Voilà bientôt trois semaines que la guerre en Ukraine a été déclenchée. Parmi les mesures phares prises par l'Occident en représailles figure la fermeture des espaces aériens. La Russie a répliqué de la même façon.

Quels pays ont fermé leur espace aérien à la Russie ?

Tous les pays membres de l'Union européenne, soit vingt-sept États, ont fermé leur espace aérien à la Russie. À cette liste s'ajoutent des pays proches de l'UE : on retrouve le Royaume-Uni, la Norvège, la Suisse, l'Islande, la Moldavie ou encore l'Albanie. Ailleurs dans le monde, le mouvement n'a été suivi que par deux autres nations : les États-Unis et le Canada.

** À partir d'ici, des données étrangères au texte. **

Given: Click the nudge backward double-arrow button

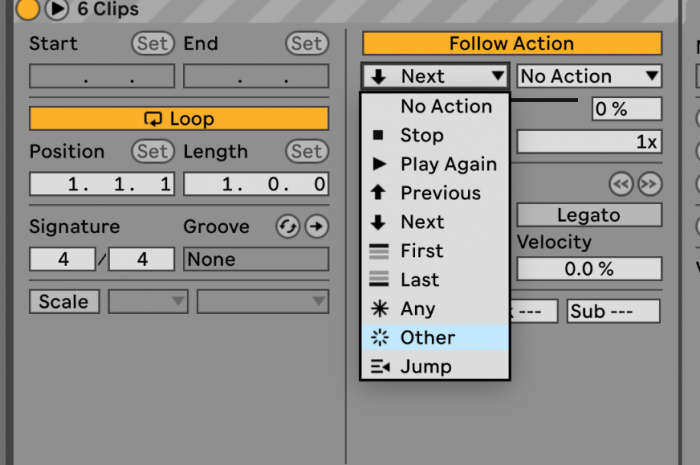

Cette exclusion de la Russie dans le ciel européen et américain s'est déroulée par étapes : la Pologne et la République tchèque ont été les deux premiers États à prendre cette décision, dès le 25 février, c'est-à-dire le lendemain de l'invasion de l'Ukraine par la Russie. D'autres pays ont fait de même dans les jours qui ont suivi, avec les USA en point final le 2 mars.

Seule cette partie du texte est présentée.